Efficient algorithms for new mathematics

Stefano Marseglia received his doctoral degree in mathematics from Stockholm University in 2018. Thanks to a grant from Knut and Alice Wallenberg Foundation, he will hold a postdoctoral position with Professor Andrew Sutherland at the Massachusetts Institute of Technology (MIT) in Boston, USA.

The ability to describe, classify and systematize mathematical objects is important for mathematicians. Some objects studied in arithmetic geometry, which is an application of algebraic geometry to the number theory, are called varieties and moduli spaces. A variety is a geometric shape produced by solutions to polynomial equations; a simple one can be a line that results from a first-degree equation. A moduli space is a way of organizing varieties to better understand them. Moduli spaces can also be interesting objects to study in themselves.

Studies of these objects, which have been raised to increasingly higher levels of abstraction in recent decades, have led to the discovery that algebraic geometry has deep links to almost all branches of mathematics. In fact, the idea of finding common foundations for the various branches of mathematics was the original motivation for this development.

Stefano Marseglia will investigate special types of varieties, the abelian varieties, and their moduli spaces. Some of these, the ones that deal with complex numbers, are quite well known already. Based on recent advances in the field, the knowledge of abelian varieties can be expanded to include other cases.

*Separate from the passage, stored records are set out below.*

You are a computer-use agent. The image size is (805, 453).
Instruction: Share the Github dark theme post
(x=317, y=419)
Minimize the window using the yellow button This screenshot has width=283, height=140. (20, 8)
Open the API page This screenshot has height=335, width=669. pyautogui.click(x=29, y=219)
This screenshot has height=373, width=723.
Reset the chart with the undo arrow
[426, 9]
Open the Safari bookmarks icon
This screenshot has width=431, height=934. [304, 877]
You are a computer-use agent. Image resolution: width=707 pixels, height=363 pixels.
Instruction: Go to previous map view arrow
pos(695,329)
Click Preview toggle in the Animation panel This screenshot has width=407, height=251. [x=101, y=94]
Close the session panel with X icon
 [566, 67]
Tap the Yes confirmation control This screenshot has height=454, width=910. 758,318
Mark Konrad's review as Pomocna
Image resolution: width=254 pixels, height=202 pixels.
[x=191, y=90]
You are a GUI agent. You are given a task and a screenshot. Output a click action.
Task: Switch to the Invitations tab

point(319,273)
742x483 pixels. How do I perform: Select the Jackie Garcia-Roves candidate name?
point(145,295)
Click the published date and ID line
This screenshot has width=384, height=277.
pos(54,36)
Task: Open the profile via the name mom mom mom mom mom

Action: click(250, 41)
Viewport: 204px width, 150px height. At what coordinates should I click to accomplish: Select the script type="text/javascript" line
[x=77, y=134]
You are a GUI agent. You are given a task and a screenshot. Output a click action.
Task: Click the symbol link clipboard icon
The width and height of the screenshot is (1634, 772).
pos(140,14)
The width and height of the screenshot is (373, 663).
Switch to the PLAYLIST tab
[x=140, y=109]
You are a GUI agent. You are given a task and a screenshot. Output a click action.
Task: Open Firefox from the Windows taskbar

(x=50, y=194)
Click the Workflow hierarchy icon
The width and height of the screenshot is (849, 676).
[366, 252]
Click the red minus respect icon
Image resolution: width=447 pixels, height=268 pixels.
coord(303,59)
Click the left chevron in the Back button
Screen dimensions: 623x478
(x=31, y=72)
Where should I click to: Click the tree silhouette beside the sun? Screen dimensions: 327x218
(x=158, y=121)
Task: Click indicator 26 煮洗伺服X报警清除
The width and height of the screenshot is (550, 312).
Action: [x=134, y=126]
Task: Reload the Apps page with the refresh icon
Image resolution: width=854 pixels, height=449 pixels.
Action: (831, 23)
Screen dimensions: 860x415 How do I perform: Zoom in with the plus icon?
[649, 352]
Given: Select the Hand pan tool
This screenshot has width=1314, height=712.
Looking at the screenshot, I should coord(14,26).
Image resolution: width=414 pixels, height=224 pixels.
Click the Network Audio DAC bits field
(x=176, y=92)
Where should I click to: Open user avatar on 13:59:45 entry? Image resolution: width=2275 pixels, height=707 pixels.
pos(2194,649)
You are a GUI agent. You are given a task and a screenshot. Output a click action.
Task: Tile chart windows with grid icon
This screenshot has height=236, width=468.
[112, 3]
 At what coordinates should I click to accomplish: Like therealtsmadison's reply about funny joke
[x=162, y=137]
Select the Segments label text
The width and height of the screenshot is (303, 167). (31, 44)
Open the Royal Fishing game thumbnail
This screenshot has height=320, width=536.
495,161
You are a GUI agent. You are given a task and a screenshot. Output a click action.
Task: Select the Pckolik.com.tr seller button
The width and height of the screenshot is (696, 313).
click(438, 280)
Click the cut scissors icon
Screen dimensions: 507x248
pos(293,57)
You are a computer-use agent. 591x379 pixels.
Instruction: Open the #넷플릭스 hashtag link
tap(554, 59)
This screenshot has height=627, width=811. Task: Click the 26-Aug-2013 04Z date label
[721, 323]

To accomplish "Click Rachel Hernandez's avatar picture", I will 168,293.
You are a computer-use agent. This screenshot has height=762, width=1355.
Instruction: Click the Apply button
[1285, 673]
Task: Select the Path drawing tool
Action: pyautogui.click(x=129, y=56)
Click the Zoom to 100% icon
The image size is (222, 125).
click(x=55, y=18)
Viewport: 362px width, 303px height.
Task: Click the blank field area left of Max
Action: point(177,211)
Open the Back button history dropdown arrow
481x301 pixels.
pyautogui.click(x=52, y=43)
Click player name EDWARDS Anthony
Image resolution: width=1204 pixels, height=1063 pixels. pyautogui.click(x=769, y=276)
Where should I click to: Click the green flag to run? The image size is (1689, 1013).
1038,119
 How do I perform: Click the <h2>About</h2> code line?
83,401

In addition to the necessary theoretical work, the emphasis will be on creating efficient algorithms for calculating the abelian varieties over finite fields, the associated moduli spaces and their properties. Using powerful computers, hundreds of thousands of examples of never-before-seen Abelian varieties can be calculated. The idea is to make the algorithms available to anyone interested, building up a rich resource for further studies in arithmetic geometry.